Beginning on October 12th, the occupation forces launched the largest campaign of forced displacement against approximately 1.1 million residents of Gaza City and the northern Strip, forcing them to relocate to the central and southern parts of the sector without any guarantees regarding their safety during their journey or their ability to return in the future. The occupation forces had been practicing this systematic displacement operation against the residents of Gaza for five days prior to the massacre. The Israeli army extended its illegal evacuation orders on December 1st, covering a large portion of the southern sector's Khan Yunis city. Later, it ordered the evacuation of regions in the central Gaza Strip, leading to Rafah city, which is located in the southernmost part of the sector. For over seventy-five years, the Zionist occupation has been displacing indigenous people from their land and driving them off it through a program of forced relocation.

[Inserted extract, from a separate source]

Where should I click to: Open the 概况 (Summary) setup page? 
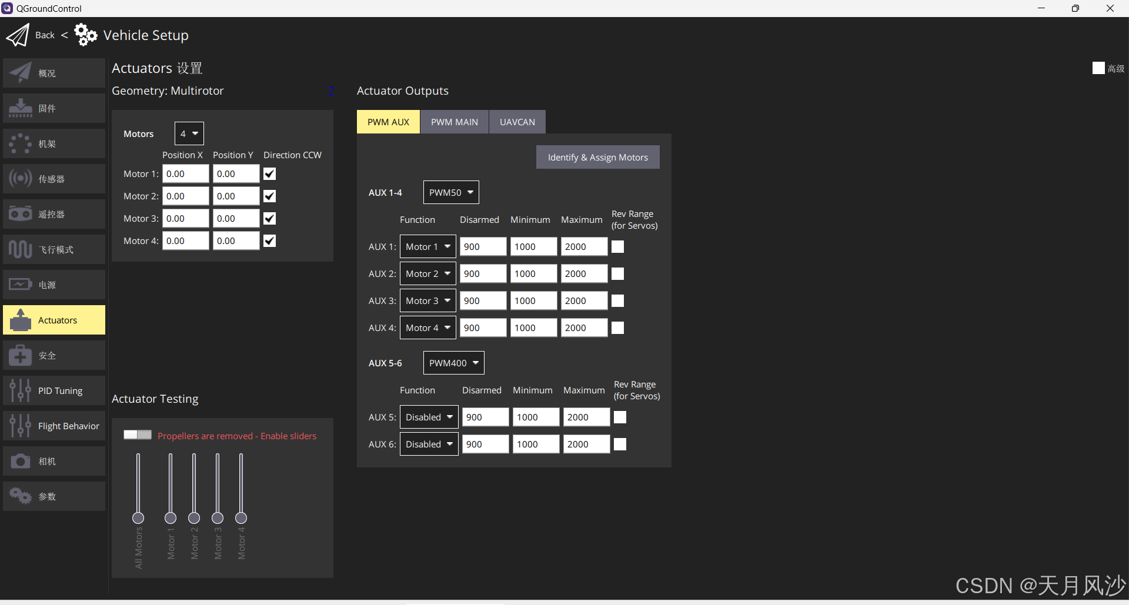tap(54, 72)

About two million individuals are thought to have been forcibly displaced in the Gaza Strip; many of them have been displaced more than once as a result of families being compelled to continuously flee in search of safety. According to international law, which requires the occupying authority to return the displaced population to their homes once hostilities cease, the world must put an end to the crime of forced displacement being committed by Israel against the Palestinians in the Gaza Strip, the land's legitimate owners, and work to enable them to return immediately to their homes and places of residence.